Update changelog.

2021-02-21 22:05:50 -08:00 · 2021-02-21 22:05:50 -08:00 · 607c014e9d
commit 607c014e9d
parent aae1e617a6
1 changed files with 355 additions and 0 deletions
--- a/changelog.md
+++ b/changelog.md
@ -1,5 +1,360 @@
 # Revision history for pandoc

+## pandoc 2.12 (UNRELEASED -- PROVISIONAL)
+
+  * Add new unexported module Text.Pandoc.XML.Light, as well
+    as Text.Pandoc.XML.Light.Types, Text.Pantoc.XML.Light.Proc,
+    Text.Pandoc.XML.Light.Output.  (Closes #6001, #6565, #7091).
+
+    This module exports definitions of `Element` and `Content`
+    that are isomorphic to xml-light's, but with Text
+    instead of String.  This allows us to keep most of the code in existing
+    readers that use xml-light, but avoid lots of unnecessary allocation.
+
+    We also add versions of the functions from xml-light's
+    Text.XML.Light.Output and Text.XML.Light.Proc that operate on our
+    modified XML types, and functions that convert xml-light types to our
+    types (since some of our dependencies, like texmath, use xml-light).
+
+    We export functions that use xml-conduit's parser to produce an
+    `Element` or `[Content]`.  This allows existing pandoc code to use
+    a better parser without much modification.
+
+    The new parser is used in all places where xml-light's parser was
+    previously used.  Benchmarks show a significant performance improvement
+    in parsing XML-based formats (with docbook, opml, jats, and docx
+    almost twice as fast, odt and fb2 more than twice as fast).
+
+    In addition, the new parser gives us better error reporting than
+    xml-light.  We report XML errors, when possible, using the new
+    `PandocXMLError` constructor in `PandocError`.
+
+    These changes revealed the need for some changes in the tests.  The
+    docbook-reader.docbook test lacked definitions for the entities it used;
+    these have been added. And the docx golden tests have been updated,
+    because the new parser does not preserve the order of attributes.
+
+  * Text.Pandoc.App
+
+    + Add `parseOptionsFromArgs` [API change, new exported function].
+
+  * Text.Pandoc.Citeproc.BibTeX
+
+    + `Text.Pandoc.Citeproc.writeBibTeXString` now returns
+      `Doc Text` instead of `Text` (#7068).

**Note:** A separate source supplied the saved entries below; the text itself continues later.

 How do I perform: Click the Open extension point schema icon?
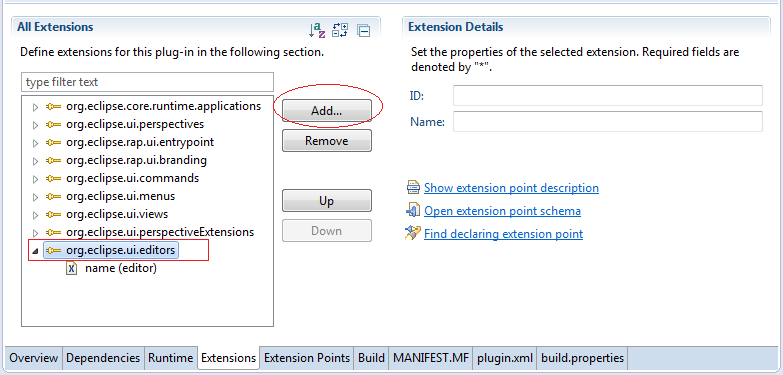coord(413,210)
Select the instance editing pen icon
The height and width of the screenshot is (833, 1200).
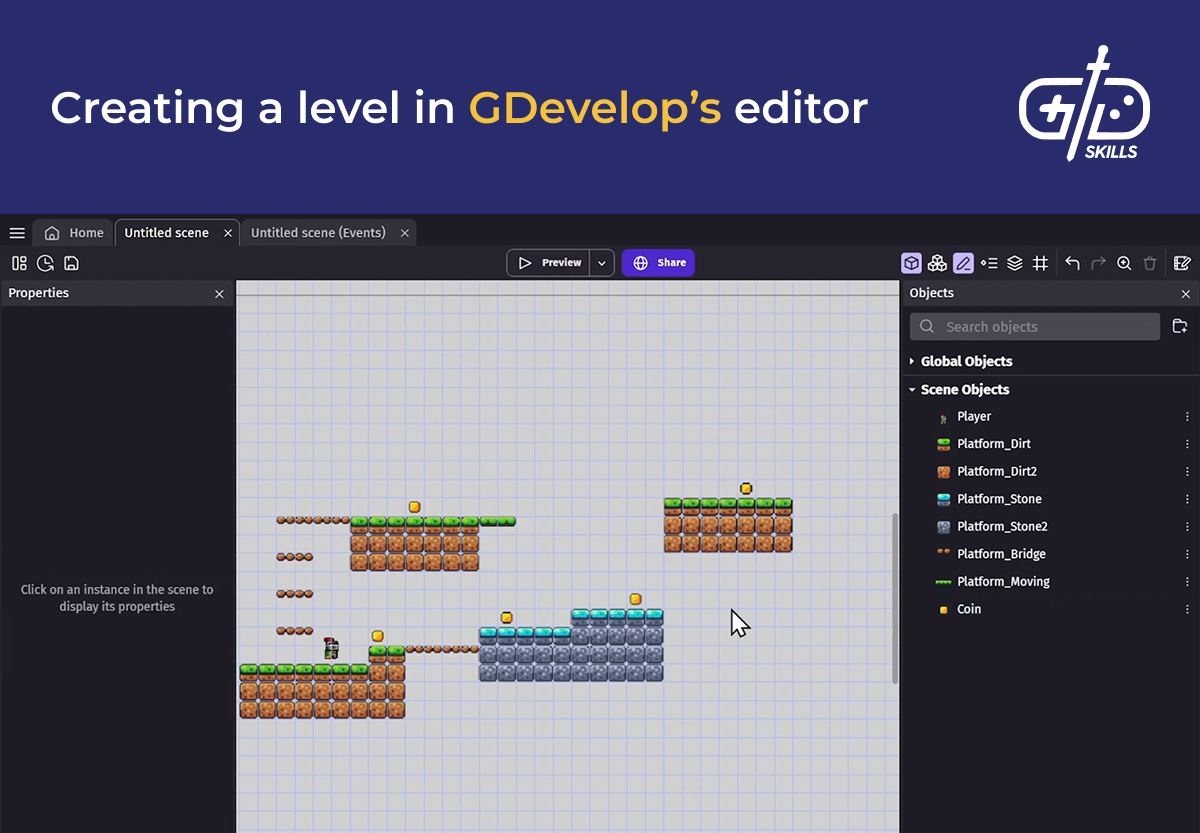[x=963, y=262]
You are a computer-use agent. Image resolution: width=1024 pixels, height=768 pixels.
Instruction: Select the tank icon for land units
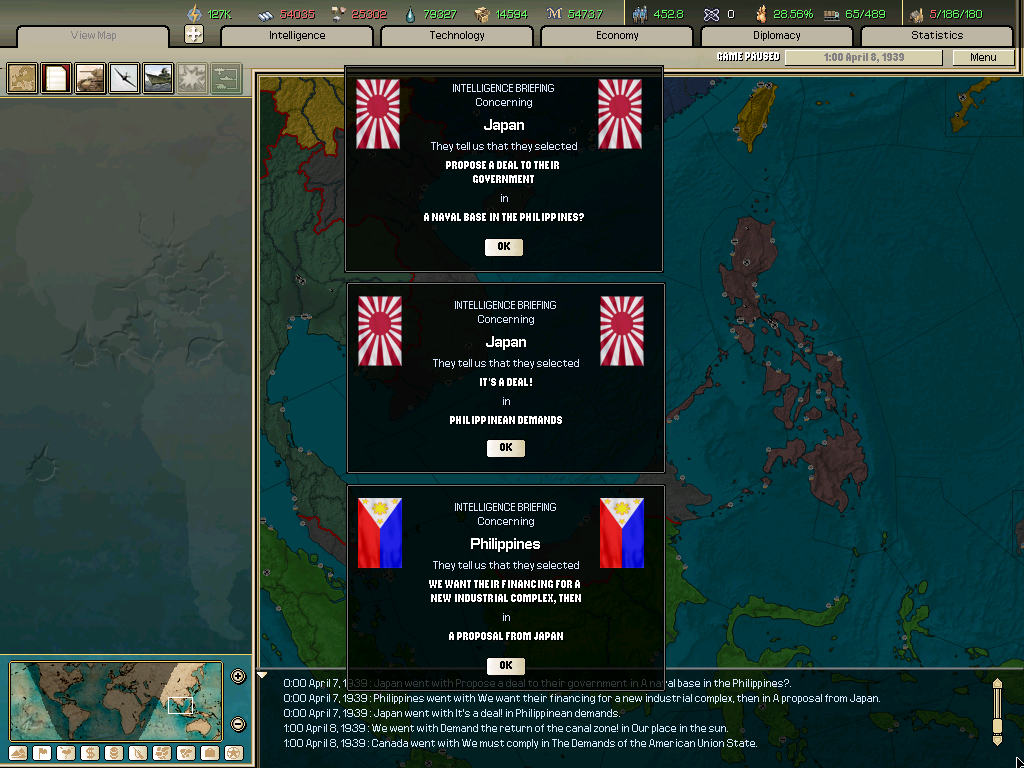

+    + Correctly handle `pages` (= `page` in CSL) (#7067).
+    + Correctly handle BibLaTeX `langid` (= `language` in CSL, #7067).
+    + In BibTeX output, protect foreign titles since there's no language
+      field (#7067).
+    + Clean up BibTeX parsing (#7049).  Previously there was a messy code
+      path that gave strange results in some cases, not passing through raw
+      tex but trying to extract a string content.  This was an artefact of
+      trying to handle some special bibtex-specific commands in the BibTeX
+      reader. Now we just handle these in the LaTeX reader and simplify
+      parsing in the BibTeX reader. This does mean that more raw tex will
+      be passed through (and currently this is not sensitive to the
+      `raw_tex` extension; this should be fixed).
+
+  * Text.Pandoc.Citeproc.MetaValue
+
+    + Correctly parse "raw" date value in markdown references metadata.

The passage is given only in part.